Each line of the data below that holds the word "beside" is to be reported in full.

*** Record set ***

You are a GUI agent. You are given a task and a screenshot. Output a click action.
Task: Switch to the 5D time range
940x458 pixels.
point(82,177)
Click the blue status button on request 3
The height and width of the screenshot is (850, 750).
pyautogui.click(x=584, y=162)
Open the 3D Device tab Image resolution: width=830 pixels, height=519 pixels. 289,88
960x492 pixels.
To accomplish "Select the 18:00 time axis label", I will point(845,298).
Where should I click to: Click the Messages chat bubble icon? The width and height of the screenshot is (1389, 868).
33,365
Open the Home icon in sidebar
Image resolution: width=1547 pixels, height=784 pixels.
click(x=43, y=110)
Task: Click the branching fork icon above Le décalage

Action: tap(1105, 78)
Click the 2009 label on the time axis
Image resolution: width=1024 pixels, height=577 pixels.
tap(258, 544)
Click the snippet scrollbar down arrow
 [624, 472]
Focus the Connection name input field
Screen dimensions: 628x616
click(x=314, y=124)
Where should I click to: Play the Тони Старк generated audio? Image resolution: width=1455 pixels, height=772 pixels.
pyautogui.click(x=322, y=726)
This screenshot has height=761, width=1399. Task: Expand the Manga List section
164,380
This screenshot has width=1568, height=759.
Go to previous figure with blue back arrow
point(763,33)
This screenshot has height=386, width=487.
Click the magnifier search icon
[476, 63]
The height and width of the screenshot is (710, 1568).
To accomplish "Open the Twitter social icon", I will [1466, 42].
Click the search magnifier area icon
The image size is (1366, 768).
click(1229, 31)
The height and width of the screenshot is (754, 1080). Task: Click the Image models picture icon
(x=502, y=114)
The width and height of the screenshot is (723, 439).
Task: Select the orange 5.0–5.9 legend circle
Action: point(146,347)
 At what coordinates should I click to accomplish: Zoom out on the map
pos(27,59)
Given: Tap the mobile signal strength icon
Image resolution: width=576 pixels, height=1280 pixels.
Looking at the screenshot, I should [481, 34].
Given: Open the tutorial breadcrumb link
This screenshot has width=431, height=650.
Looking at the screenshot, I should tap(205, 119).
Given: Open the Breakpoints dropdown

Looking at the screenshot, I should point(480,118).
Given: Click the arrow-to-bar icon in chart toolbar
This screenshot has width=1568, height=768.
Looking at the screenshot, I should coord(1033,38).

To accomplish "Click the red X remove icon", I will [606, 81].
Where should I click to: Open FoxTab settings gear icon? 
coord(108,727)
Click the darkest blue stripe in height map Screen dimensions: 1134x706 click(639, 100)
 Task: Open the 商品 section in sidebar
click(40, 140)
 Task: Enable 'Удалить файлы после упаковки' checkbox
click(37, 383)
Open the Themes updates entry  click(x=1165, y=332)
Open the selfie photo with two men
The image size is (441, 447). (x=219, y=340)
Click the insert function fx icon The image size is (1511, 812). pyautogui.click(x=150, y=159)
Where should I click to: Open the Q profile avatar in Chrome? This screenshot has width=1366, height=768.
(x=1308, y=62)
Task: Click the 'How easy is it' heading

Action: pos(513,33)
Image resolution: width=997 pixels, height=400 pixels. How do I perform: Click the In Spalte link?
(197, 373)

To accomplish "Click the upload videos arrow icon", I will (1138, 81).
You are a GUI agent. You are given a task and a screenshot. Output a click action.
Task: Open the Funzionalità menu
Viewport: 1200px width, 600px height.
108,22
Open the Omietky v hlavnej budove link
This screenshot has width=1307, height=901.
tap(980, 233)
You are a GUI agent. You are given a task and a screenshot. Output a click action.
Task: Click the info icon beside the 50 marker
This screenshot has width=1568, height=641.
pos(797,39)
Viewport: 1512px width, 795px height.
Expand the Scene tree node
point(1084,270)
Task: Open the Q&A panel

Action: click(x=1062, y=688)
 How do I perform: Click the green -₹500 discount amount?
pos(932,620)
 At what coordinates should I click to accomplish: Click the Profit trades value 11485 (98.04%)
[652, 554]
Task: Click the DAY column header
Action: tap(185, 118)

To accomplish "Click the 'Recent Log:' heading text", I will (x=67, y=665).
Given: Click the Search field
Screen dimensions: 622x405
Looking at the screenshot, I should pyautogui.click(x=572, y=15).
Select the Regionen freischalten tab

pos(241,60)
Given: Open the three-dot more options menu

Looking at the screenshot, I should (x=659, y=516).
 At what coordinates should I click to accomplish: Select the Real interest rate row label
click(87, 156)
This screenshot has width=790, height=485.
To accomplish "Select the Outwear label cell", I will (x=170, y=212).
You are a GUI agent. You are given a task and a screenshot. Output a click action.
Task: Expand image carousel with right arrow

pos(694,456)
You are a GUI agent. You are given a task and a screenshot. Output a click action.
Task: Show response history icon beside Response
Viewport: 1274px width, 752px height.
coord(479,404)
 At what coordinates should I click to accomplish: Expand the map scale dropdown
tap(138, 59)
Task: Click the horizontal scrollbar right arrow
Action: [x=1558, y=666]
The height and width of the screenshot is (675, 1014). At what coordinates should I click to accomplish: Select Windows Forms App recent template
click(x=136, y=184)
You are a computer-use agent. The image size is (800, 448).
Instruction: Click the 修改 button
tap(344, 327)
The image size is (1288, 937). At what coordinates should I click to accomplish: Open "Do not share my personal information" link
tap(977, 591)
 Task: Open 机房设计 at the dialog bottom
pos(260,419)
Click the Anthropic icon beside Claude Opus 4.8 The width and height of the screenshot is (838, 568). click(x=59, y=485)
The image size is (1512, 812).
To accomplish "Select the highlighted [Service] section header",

*** End of Record set ***

■ Result of this exercise
Task: Click the info icon beside the 50 marker
Task: Show response history icon beside Response
Click the Anthropic icon beside Claude Opus 4.8 The width and height of the screenshot is (838, 568). click(x=59, y=485)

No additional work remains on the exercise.